6. Limitations and Future Directions
The results presented in this work indicate that reliable OSR performance can be achieved from head-mounted inertial data using lightweight, post hoc scoring methods. Although the open-set decision process does not explicitly incorporate temporal dependencies or inter-axis dynamics, these characteristics are captured at the representation level by the neural classifier trained on raw time-series data from a multichannel IMU. This suggests that a substantial portion of the temporal and multivariate information relevant for novelty detection is already preserved in the classifier outputs and can be effectively exploited by simple scoring rules. Recent studies [
37,
38,
39] on OSR for time-series data have shown that explicitly modelling temporal and multivariate structure within the open-set mechanism, through approaches such as contrastive learning across time or frequency domains, reconstruction-based objectives, or time-series-specific similarity measures, can further improve novelty detection. However, these methods typically introduce additional model components, training objectives, or computational overhead, representing a less efficient and practical solution than the lightweight OSR module cascaded to the latent representation.
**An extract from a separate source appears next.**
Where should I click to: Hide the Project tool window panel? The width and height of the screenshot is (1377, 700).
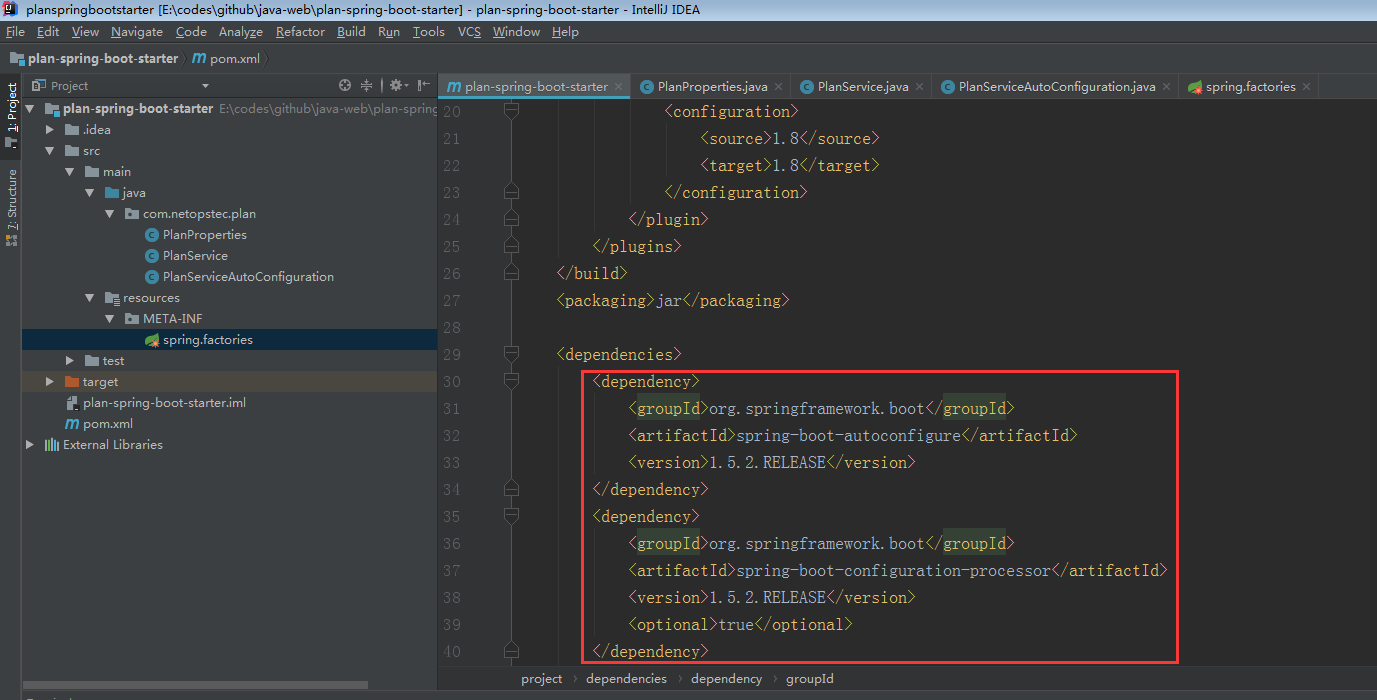[x=421, y=85]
Building on these observations, a promising direction for future work is to investigate how temporal-aware open-set mechanisms could be integrated with lightweight post hoc scoring strategies with the aim of improving robustness while preserving the efficiency and embeddability required by wearable HAR systems.
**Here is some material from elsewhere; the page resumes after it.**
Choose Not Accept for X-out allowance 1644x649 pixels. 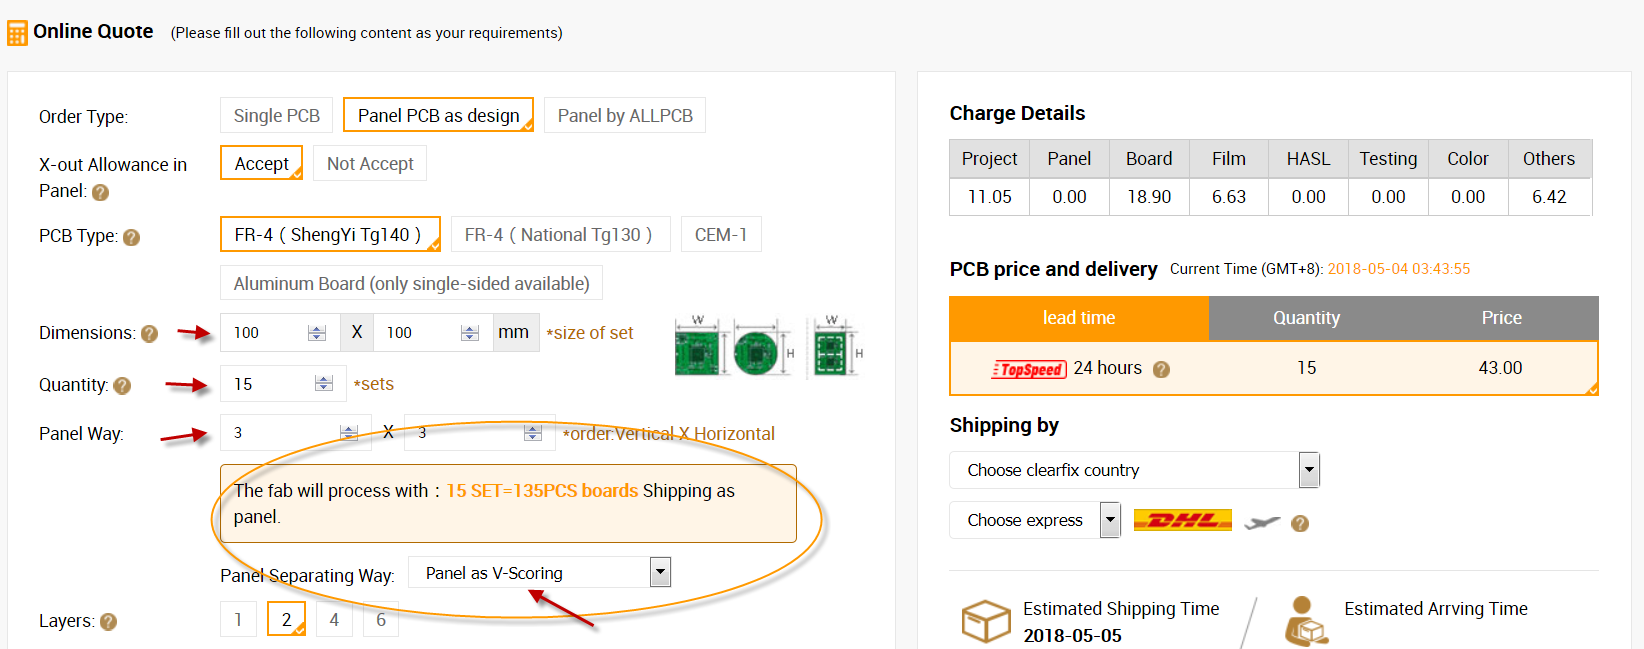click(x=370, y=164)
A further limitation of this study concerns the scale and distribution of the available data. The proprietary dataset includes a limited number of subjects, particularly for the dynamic protocol, and both the proprietary and public datasets exhibit class imbalance. These characteristics reflect realistic constraints of wearable IMU data collection, where acquisition protocols, user compliance, and activity frequency are inherently heterogeneous. These factors may affect the statistical characterization of class-conditional logit distributions and, in turn, influence the stability of OSR for underrepresented or highly variable activities. Future work will explore the extension of this analysis to larger and more diverse cohorts, as well as strategies to improve robustness to class imbalance in open-set HAR.